Particularly important fields in your catalogue can have so-called faceting enabled. Faceting means that the search results are grouped into categories and counted, so users can quickly refine the result set or quickly navigate into relevant categories or brands. Typical examples include brand, category, color, size, or price range. Facets are commonly shown in the UI as filter options with result counts, such as Nike (124) or Black (58) as shown on the screenshot below.

Example category and brand facets rendered for purposes of search results filtering.


Facets are useful in situations where a search query returns a broader set of results and the user needs to narrow them down using specific item attributes. For example, a search for running shoes may return products from multiple brands, in various colors, sizes, and price ranges. Facets allow the user to refine the results step by step by selecting relevant values, such as a specific brand, color, or size. This is particularly important for search experiences with larger catalogs, where filtering by structured attributes is a key part of the user journey.

See Scenarios for concrete usage examples.

Advanced results rendering

In some use cases, it may not be enough to render just the list of found items — it may also be necessary to render e.g. category images or images in the product filters such as colors:

Facet color with dedicated image instead plain text (can be used for filtering on SERP page)

Images of particular categories

Depending on the type of integration and the data available in your e-commerce solution, this may pose a challenge.

To achieve this, consider the strategies below.

Option 1: data enrichment

The recommended strategy is to enrich the search results on your backend — intercept the search response and inject additional images or related data into the returned entities.

Example flow how to enrich a search response when the categoryImageUrl is not provided in the item feed.


The advantage of this approach is that you don't need to share your frontend logic / images with Perselio and you can self-sufficiently perform frontend changes without depending on a third-party system. This integration is cleaner, simpler, and therefore recommended.

The disadvantage is that you need to be able to identify a particular entity (e.g. category or brand) deterministically, which may be a challenge for some e-commerce solutions. This may mean:

  1. You may need to extend feeds (Google Feed, Heureka Feed, or other) with non-standard fields (brandId, categoryId, categoryImage or other) so that you can do the deterministic mapping (category to its image). This is because:
    1. these kinds of feeds typically do not support IDs and work on string representations of entities like brands, categories, or other)
    2. depending on the particular e-commerce system, it may not be supported to lookup values (category or brand) by their localized value
  2. you must verify that you can use the potentially localized value to perform the mapping, e.g. for categories, you must be able to use category in format Electronics > Mobile Phones > Appleand by this value find the appropriate image
  3. you must use our /item API instead of the XML/JSON feeds and provide appropriate IDs there

Option 2: second scenario call

If the data enrichment is not an option, another way to implement advanced rendering is to

  1. perform a standard scenario search, read items/facets as necessary
  2. then use these found values to query a dedicated scenario (e.g. autocomplete-categories) that will perform the lookup into the category dataset and return the appropriate data

Example data enrichment for case, when the categoryImageUrl cannot be in the standard feed but can be provided by external category feed.
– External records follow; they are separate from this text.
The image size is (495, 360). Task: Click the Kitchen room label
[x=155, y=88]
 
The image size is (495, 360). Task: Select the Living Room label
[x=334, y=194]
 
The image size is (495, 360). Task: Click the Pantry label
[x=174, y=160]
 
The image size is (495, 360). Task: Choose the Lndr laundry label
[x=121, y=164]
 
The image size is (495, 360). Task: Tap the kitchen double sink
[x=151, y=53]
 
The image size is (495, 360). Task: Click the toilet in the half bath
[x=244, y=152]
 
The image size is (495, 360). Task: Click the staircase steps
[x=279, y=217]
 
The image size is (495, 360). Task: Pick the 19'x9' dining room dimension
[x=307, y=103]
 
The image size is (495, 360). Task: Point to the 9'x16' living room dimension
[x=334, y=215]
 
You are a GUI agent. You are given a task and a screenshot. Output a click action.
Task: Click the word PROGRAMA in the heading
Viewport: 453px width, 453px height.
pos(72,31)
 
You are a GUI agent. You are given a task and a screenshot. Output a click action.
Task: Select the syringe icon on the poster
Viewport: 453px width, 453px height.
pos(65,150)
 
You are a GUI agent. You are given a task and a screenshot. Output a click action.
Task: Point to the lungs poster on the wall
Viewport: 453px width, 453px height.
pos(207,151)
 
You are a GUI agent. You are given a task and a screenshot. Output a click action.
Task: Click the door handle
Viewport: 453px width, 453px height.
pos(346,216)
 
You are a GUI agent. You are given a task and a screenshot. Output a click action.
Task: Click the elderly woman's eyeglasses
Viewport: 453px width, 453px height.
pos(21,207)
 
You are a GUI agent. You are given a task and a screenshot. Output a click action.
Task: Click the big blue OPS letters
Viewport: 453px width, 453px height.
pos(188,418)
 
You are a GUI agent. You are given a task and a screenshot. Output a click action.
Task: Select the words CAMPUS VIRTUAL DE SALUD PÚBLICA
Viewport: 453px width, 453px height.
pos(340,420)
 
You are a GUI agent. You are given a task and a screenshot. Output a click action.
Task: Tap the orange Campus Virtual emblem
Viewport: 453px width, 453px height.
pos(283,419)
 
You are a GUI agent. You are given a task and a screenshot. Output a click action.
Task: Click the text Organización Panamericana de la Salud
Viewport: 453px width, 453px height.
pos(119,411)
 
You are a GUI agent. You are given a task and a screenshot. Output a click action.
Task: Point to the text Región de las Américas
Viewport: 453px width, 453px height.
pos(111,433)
The prerequisite is to have the appropriate feeds ingested (Category Feed, Brand Feed) that contain the necessary data and also proper mapping so that the results from the main search can be used for this purpose (e.g. the category or categoryId provided in the item feed must match the category or categoryId in the provided category feed).

The advantage of this approach is that you do not have to perform the enrichment on your backend.

The disadvantage is that you must provide the secondary feeds (category, brand, or other) and accept the additional call to fetch/map the additional data.